Mycobacterium chelonae Extended Incubation Needed for Clarithromycin Antimicrobial Susceptibility Testing

CLSI AST News Update | Volume 10, Issue 1, April 2025

CLSI M24 provides a standard method for antimicrobial susceptibility testing (AST) of rapidly growing mycobacteria (RGM), including M. chelonae.1 Some RGM species, such as most M. abscessus subsp. abscessus and subsp. bolletii, but not subsp. massiliense, are known to possess a functional erythromycin methylase resistance (erm) gene that can confer inducible resistance to macrolides. As a result, CLSI M24 indicates that erm sequencing or extended incubation of clarithromycin phenotypic AST out to 14 days should be used to provide an indication of macrolide resistance due to the presence of this gene.1 At the time of publication of CLSI M24 in 2018, there was no evidence of an inducible erm gene in M. chelonae and therefore there was no recommendation in CLSI M24 to perform extended 14-day incubation of M. chelonae isolates.
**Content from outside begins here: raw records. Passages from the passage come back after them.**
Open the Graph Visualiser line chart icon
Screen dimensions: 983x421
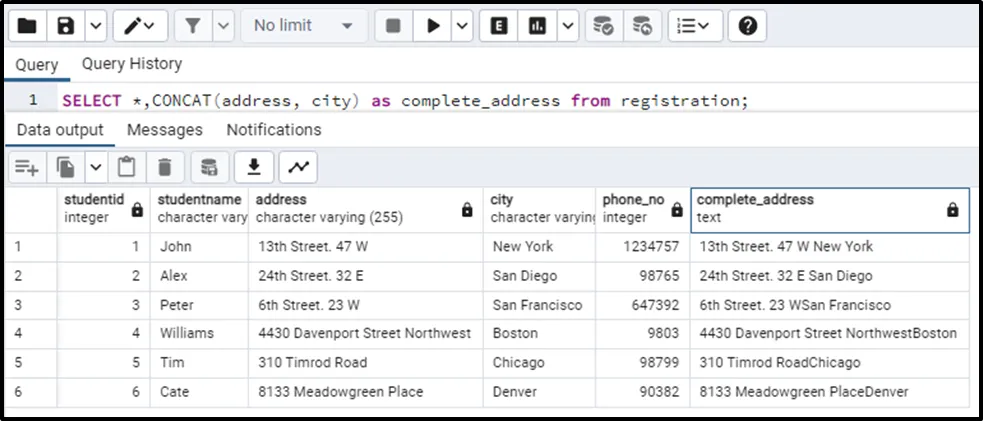297,166
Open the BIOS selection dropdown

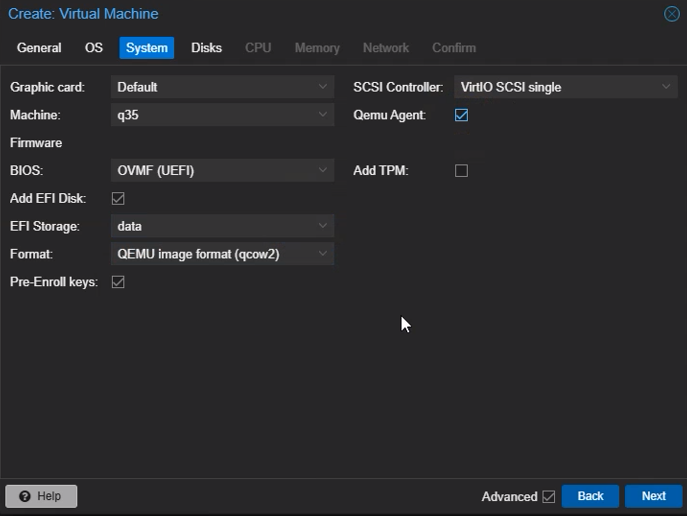click(x=322, y=171)
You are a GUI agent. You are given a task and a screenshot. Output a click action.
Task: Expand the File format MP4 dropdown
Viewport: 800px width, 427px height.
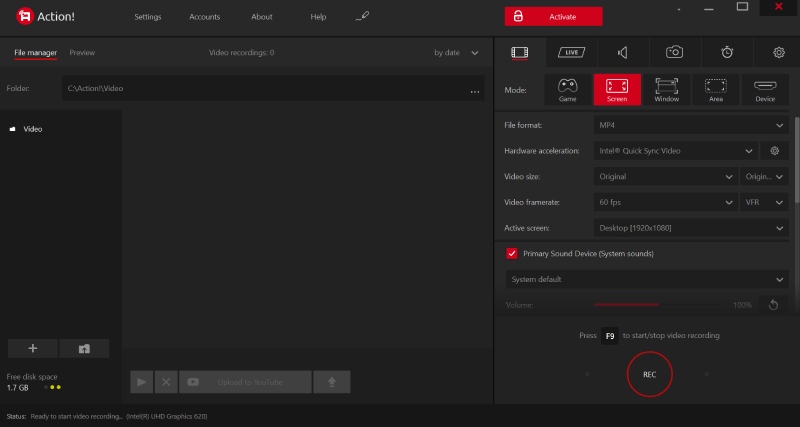click(690, 125)
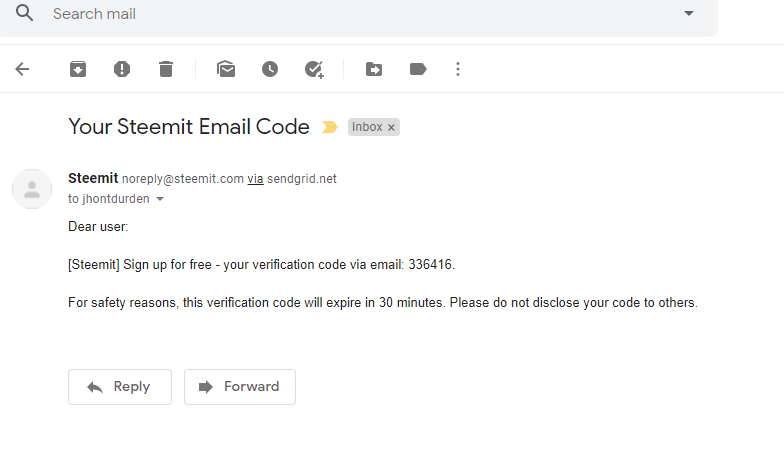Screen dimensions: 784x462
Task: Click the Reply button
Action: pyautogui.click(x=120, y=387)

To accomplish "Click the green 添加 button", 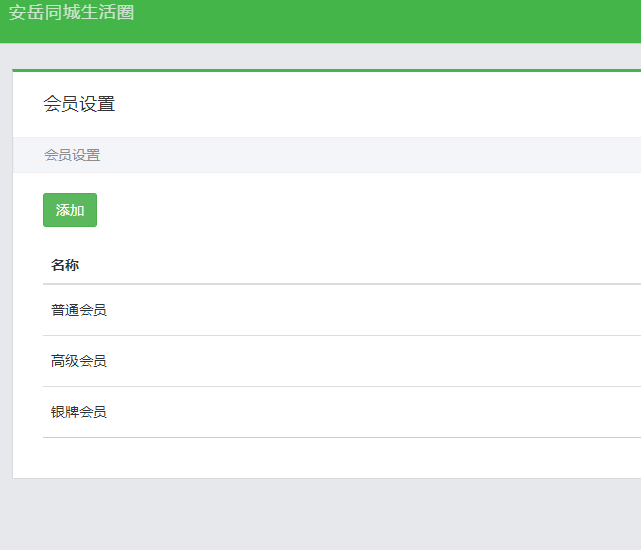I will click(70, 210).
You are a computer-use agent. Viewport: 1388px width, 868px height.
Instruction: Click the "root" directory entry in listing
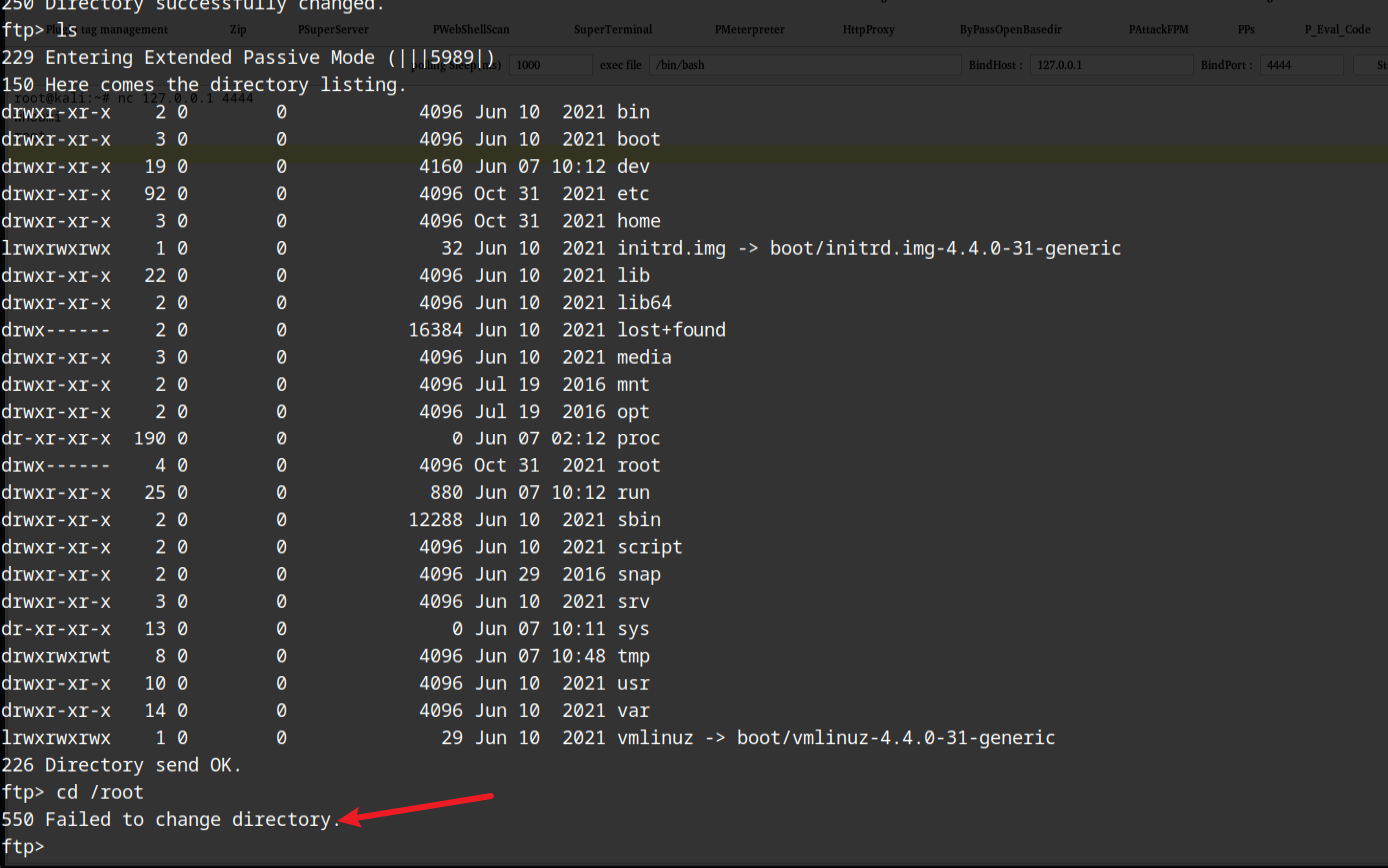click(638, 466)
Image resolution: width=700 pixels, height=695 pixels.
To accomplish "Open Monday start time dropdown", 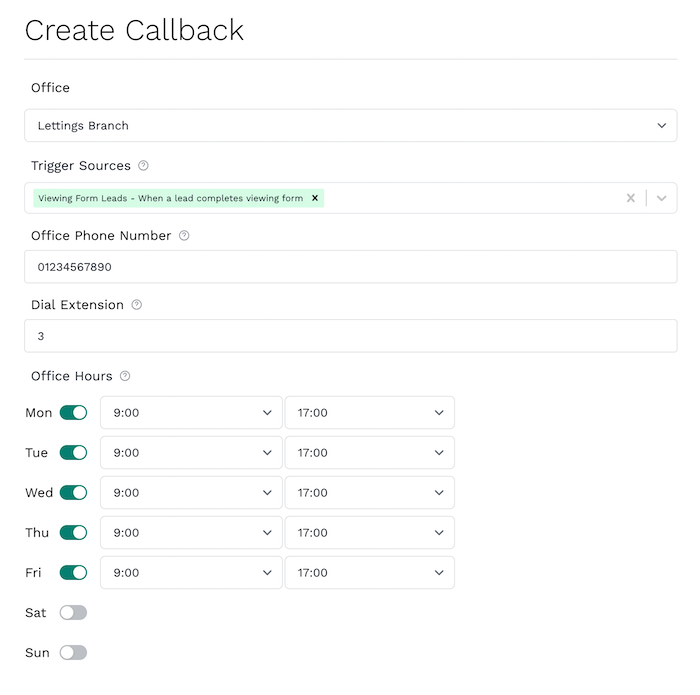I will pos(191,413).
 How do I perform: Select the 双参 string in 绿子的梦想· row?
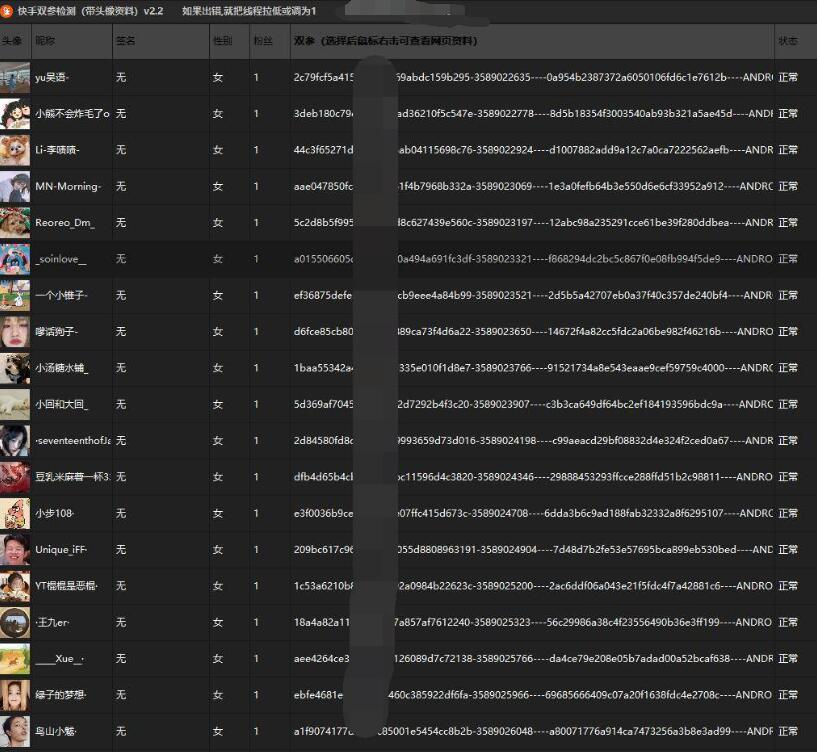tap(530, 696)
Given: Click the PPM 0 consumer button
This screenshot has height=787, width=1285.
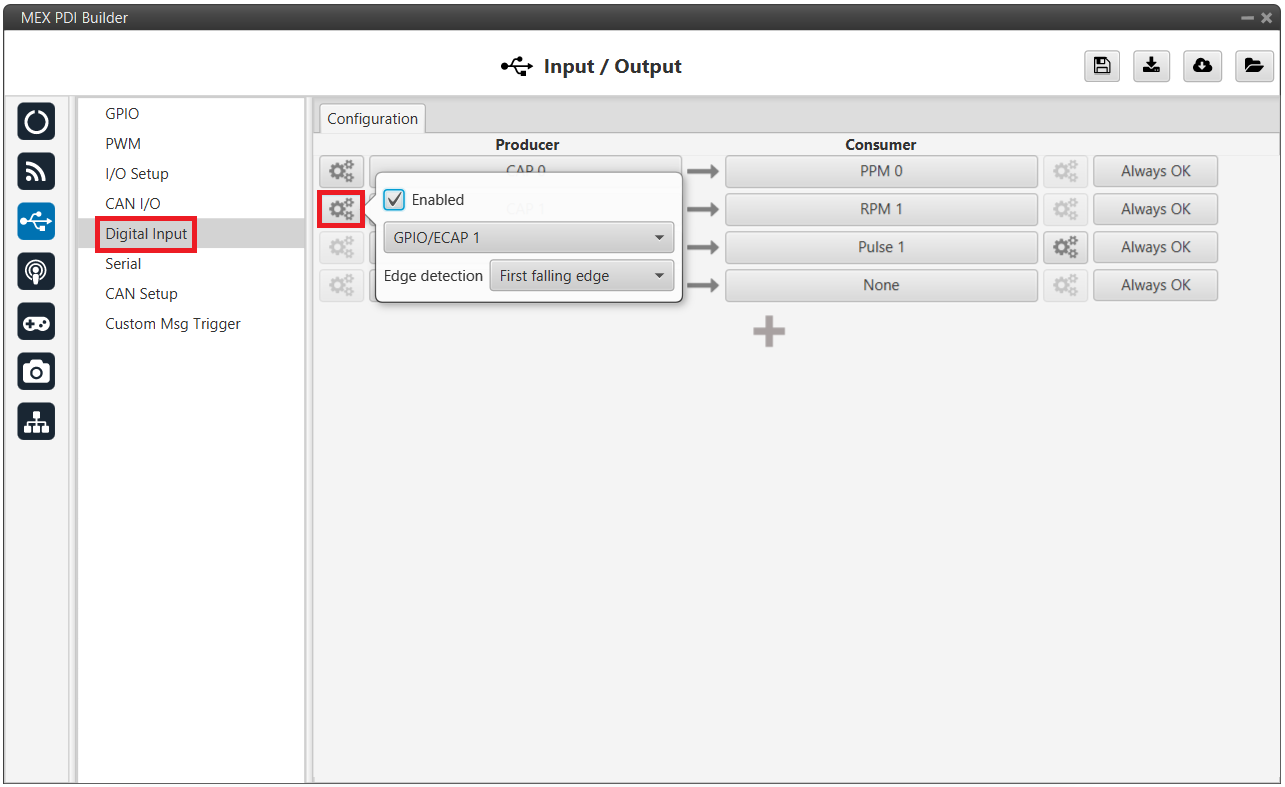Looking at the screenshot, I should [881, 171].
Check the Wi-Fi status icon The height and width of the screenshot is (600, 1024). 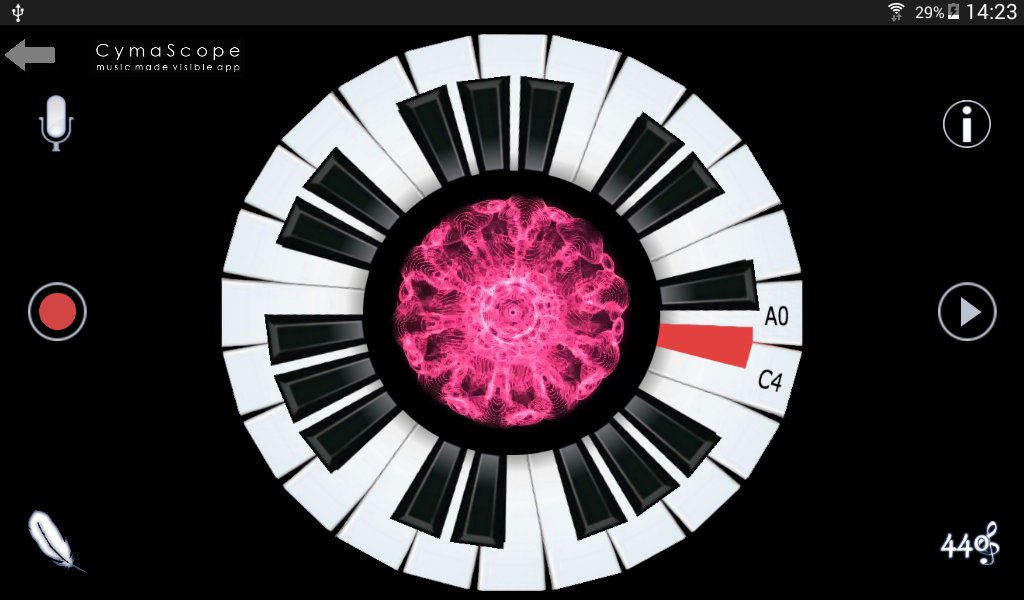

However, in 2023, Brown-Elliott et. al., published an article in the Journal of Clinical Microbiology providing evidence that M. chelonae does possess a novel erm, erm(55), which can cause high-level inducible macrolide resistance in clinical isolates.2 Erm(55) has been found to be either putatively carried on a plasmid, chromosome, or transposon. While the chromosomal and transposon erm(55) is constitutive and detected after 3 days of incubation, the plasmid-borne erm(55) is inducible, requiring up to 14 days of incubation to detect resistance and this erm was detected in 3.8% of clinical isolates in this two-center study. As a result, extended incubation of M. chelonae isolates for 14 days for clarithromycin or sequencing of erm(55) is required to detect inducible macrolide resistance in this Mycobacterium species. CLSI M24 is under consideration for an update at this time and this information will be included in any update but in the meantime, laboratories should perform extended 14-day incubation of M. chelonae isolates, like that already performed for M. abscessus, in order to detect inducible macrolide resistance. The same 2023 study also provided evidence of erm(55) in other RGM species. Therefore, the recommendation for extended incubation or sequencing for erm(55) should also be strongly considered for all RGM or at least those isolates with a 3-4 day clarithromycin MIC of ≥ 0.5μg/mL. The mobility of plasmids and transposons with this erm(55) resistance mechanism is disturbing. Moreover, the potential for spread among genera as has been shown, creates more therapeutic challenges for these already difficult to treat diseases caused by nontuberculous mycobacteria (NTM).

References

1. CLSI. Susceptibility Testing of Mycobacteria, Nocardia spp., and Other Aerobic Actinomycetes. 3rd ed. CLSI standard M24. Wayne, PA: Clinical and Laboratory Standards Institute; 2018.
2. Brown-Elliott BA, Wallace RJ Jr, Wengenack NL, Workman SD, Cameron ADS, Bush G, Hughes MD, Melton S, Gonzalez- Ramirez B, Rodriguez E, Somayaji K, Klapperich C, Viers M, Bolaji AJ, Rempel E, Alexander DC. Emergence of Inducible Macrolide Resistance in Mycobacterium chelonae Due to Broad-Host-Range Plasmid and Chromosomal Variants of the Novel 23S rRNA Methylase Gene, erm(55). J Clin Microbiol. 2023 Jul 20;61(7):e0042823. doi: 10.1128/jcm.00428-23. Epub 2023 Jun 22. Erratum in: J Clin Microbiol. 2024 May 8;62(5):e0041524. doi: 10.1128/jcm.00415-24. PMID: 37347171; PMCID: PMC10358161.